Articulação global e cenário geopolítico
A matéria do Global Times contextualiza a reação de Brasil e Índia como parte de uma tendência mais ampla de contestação às práticas unilaterais dos Estados Unidos no comércio internacional. O jornal chinês lembra que ambos os países são membros ativos do BRICS — bloco formado também por China, Rússia e África do Sul — e que vêm defendendo maior equilíbrio e multilateralismo nas relações econômicas globais.
Ainda segundo a publicação, a atitude de Trump deve ser lida como uma tentativa de reforçar sua base política interna em meio ao ciclo eleitoral americano, mobilizando pautas que envolvem política externa, segurança e retórica anti-China. No entanto, o Global Times afirma que as reações de Brasil e Índia indicam que o Sul Global não aceitará passivamente ser instrumento de conflitos geopolíticos entre potências ocidentais.
Caminhos abertos para novas alianças
A reportagem conclui destacando que tanto Brasil quanto Índia têm buscado ampliar acordos bilaterais e regionais fora do eixo tradicional dominado pelos Estados Unidos e Europa. O Brasil, por exemplo, assinou recentemente um acordo de exportação de café com a China, que aprovou 183 novas empresas brasileiras para atuar naquele mercado. A medida foi interpretada como uma sinalização de Pequim em apoio ao governo Lula, em meio ao agravamento da tensão com os EUA.

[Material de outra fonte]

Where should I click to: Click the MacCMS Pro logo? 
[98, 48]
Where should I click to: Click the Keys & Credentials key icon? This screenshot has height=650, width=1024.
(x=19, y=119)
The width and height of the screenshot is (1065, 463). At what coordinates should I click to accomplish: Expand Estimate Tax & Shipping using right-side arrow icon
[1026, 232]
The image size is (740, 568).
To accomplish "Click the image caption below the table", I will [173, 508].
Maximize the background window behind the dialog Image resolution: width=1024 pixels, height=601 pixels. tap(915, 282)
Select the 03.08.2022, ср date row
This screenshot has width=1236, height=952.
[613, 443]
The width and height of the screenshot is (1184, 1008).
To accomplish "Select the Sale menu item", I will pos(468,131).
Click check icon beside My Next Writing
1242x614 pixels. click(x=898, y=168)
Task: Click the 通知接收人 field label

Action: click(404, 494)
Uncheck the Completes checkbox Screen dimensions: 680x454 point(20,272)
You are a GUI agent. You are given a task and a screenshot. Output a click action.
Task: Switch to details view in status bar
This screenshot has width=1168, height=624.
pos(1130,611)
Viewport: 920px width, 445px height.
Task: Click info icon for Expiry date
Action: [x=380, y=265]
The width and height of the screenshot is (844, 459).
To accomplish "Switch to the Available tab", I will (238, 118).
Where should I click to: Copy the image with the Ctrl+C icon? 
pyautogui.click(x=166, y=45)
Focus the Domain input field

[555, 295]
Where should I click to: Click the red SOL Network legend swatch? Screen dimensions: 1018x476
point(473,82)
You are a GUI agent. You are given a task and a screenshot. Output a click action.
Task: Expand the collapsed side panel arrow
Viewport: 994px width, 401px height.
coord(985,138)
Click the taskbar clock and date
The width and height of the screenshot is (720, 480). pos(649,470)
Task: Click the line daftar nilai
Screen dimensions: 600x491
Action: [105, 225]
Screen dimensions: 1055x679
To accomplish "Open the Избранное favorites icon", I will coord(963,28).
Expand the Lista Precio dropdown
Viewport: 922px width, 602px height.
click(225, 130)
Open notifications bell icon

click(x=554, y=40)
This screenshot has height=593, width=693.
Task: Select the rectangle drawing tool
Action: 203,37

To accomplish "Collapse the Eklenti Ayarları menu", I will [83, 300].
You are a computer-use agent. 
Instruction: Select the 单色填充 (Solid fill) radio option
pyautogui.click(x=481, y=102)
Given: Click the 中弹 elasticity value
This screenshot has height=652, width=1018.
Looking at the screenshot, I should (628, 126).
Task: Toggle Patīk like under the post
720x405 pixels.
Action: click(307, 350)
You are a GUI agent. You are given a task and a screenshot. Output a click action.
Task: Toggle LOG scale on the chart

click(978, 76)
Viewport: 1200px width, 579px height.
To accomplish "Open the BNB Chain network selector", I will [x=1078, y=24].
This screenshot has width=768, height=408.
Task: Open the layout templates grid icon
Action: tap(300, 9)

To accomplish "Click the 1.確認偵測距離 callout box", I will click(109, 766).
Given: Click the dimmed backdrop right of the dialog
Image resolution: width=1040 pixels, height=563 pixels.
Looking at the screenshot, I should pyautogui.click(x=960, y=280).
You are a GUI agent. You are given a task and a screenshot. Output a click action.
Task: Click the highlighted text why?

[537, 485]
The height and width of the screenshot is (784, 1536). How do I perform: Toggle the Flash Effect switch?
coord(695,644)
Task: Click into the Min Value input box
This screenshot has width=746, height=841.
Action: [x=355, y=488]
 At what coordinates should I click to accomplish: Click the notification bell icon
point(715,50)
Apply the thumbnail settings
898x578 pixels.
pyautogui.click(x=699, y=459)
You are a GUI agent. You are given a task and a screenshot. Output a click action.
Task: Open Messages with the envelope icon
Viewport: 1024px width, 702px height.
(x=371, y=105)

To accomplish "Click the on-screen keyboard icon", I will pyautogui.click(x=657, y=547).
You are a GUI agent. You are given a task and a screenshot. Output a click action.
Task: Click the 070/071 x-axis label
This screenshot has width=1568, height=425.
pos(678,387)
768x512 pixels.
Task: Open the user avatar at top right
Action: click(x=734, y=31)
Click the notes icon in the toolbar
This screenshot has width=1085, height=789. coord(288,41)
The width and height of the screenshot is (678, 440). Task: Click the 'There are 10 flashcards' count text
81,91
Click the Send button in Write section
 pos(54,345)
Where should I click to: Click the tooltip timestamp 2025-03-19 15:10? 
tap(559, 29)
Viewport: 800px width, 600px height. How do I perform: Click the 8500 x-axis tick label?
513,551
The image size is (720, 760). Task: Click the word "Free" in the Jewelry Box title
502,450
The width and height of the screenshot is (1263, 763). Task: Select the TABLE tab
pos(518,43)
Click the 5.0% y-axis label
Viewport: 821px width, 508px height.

Na avaliação de analistas consultados pelo jornal, a ofensiva tarifária liderada por Trump pode acelerar o redesenho das cadeias comerciais internacionais e fortalecer blocos como BRICS e G77, que vêm defendendo a criação de mecanismos financeiros e de comércio alternativos ao dólar e ao sistema dominado por Washington.
O Global Times observa que, embora a resposta dos dois países ainda esteja em curso, tanto Brasil quanto Índia demonstram que não aceitarão medidas unilaterais sem contestação, e que estão dispostos a usar instrumentos legais, diplomáticos e comerciais para proteger seus interesses estratégicos.